Pantas saja hidup Bu Mila selalu damai dan bahagia. Rupanya ini salah satu rahasianya. Sedekah.

Acara akan dimulai sebentar lagi. Snack box yang menggunung sudah siap. Para undangan sudah mulai hadir dan pengisi acara yang merupakan seorang ustaz yang akan memberikan ceramah juga sudah hadir.

Aku menatap ke bawah, memandang gamis biru yang kukenakan. Sebuah gamis dengan warna dan model yang sama dengan para ipar dan juga ibu.

Kata Mbak Divya, ini adalah seragam keluarga tahun lalu saat aku belum menjadi menantu di rumah ini, tetapi kakak ipar memesan satu lagi khusus untukku.

Dengan percaya diri aku duduk di antara ipar dan ibu mertua. Duduk manis mendengarkan lantunan sholawat merdu menyejukkan hati yang dibawakan oleh grup rebana sebelum pengajian dimulai.

Ah, tentang ulang tahun, lagi-lagi wajah Mbak Ulfa dan ibu datang silih berganti. Aku tidak bermaksud mengingat hal yang menyakitkan itu, tetapi bayangan itu hadir sendiri tanpa bisa kuhalangi.

"Ulang tahunku kapan, Bu?" tanyaku saat ibu dan ayah sibuk mendekor ruang tamu dengan aneka balon warna-warni serta pita.

Ibu yang sedang memotong-motong pita warna-warni menghentikan gerakannya lalu menatapku tajam. "Nggak ada!" jawabnya ketus.

"Kenapa, Bu?

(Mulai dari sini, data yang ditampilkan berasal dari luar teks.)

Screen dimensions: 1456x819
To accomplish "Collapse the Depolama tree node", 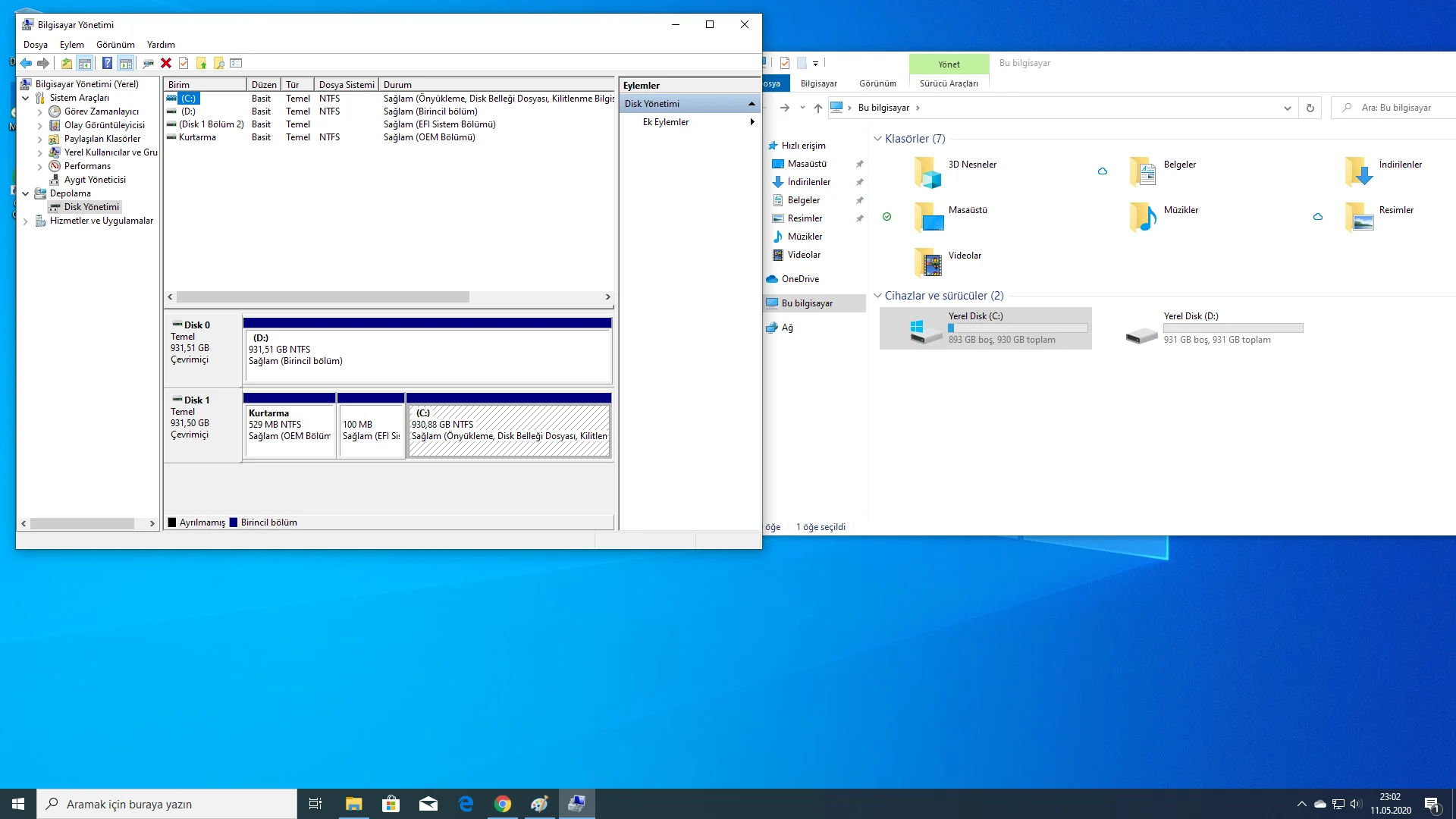I will pos(25,193).
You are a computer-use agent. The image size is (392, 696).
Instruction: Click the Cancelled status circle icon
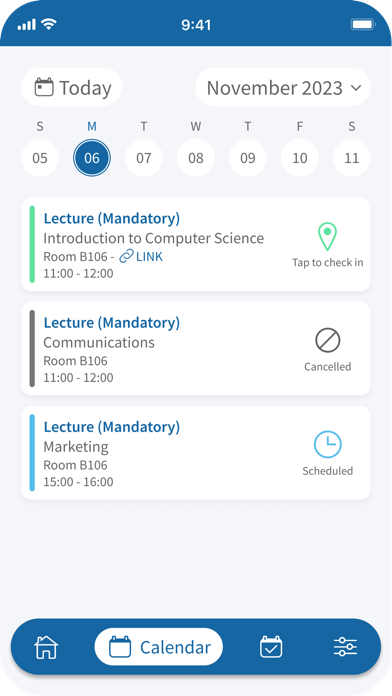coord(328,340)
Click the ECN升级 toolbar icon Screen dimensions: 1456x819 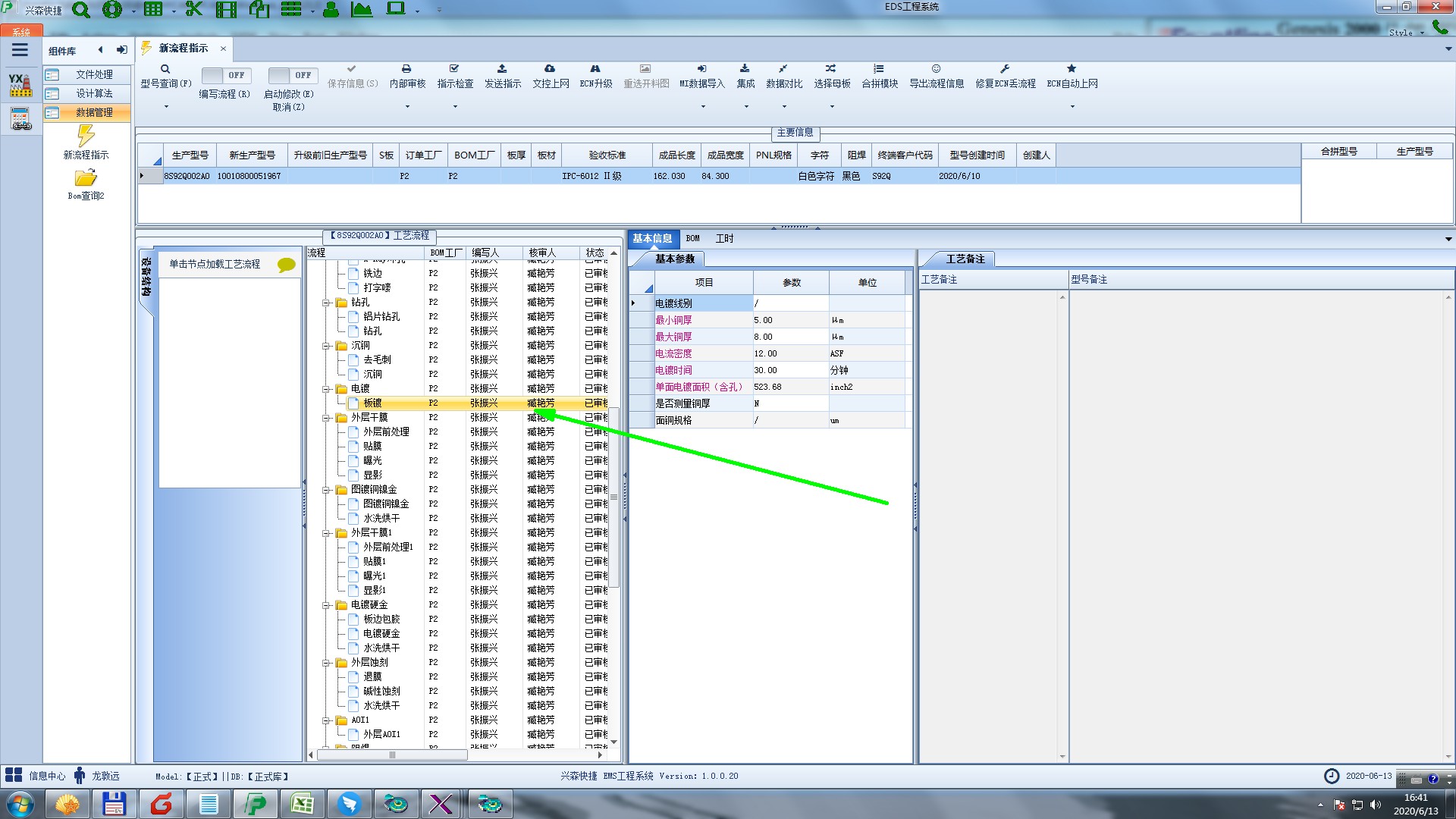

Kenapa ulang tahun Mbak Ulfa selalu dirayakan sedangkan aku tidak? Aku sama-sama anak Ayah dan Ibu, kan?" Aku menatap balon-balon yang disusun sedemikian rupa di ruang tamu.

"Anggap saja ini ulang tahunmu juga. Sekalian. Kalau mengadakan pesta ulang tahun sendiri-sendiri boros nanti. Udah, pesta ulang tahun kamu nebeng sama Ulfa saja!" jawabnya dengan nada tinggi sehingga membuat nyaliku menciut.

Aku menelan ludah dengan susah payah. Bagaimana mungkin aku menganggap ulang tahun Mbak Ulfa yang begitu meriah itu kuanggap sebagai ulang tahunku juga sedangkan tanggal lahirku 12 April dan Mbak Ulfa 16 Desember. Jauh.

Kue ulang tahun berbentuk bulat dengan gambar karakter princes itu juga terdapat lilin berbentuk angka 10 sedangkan usiaku 8 tahun waktu itu.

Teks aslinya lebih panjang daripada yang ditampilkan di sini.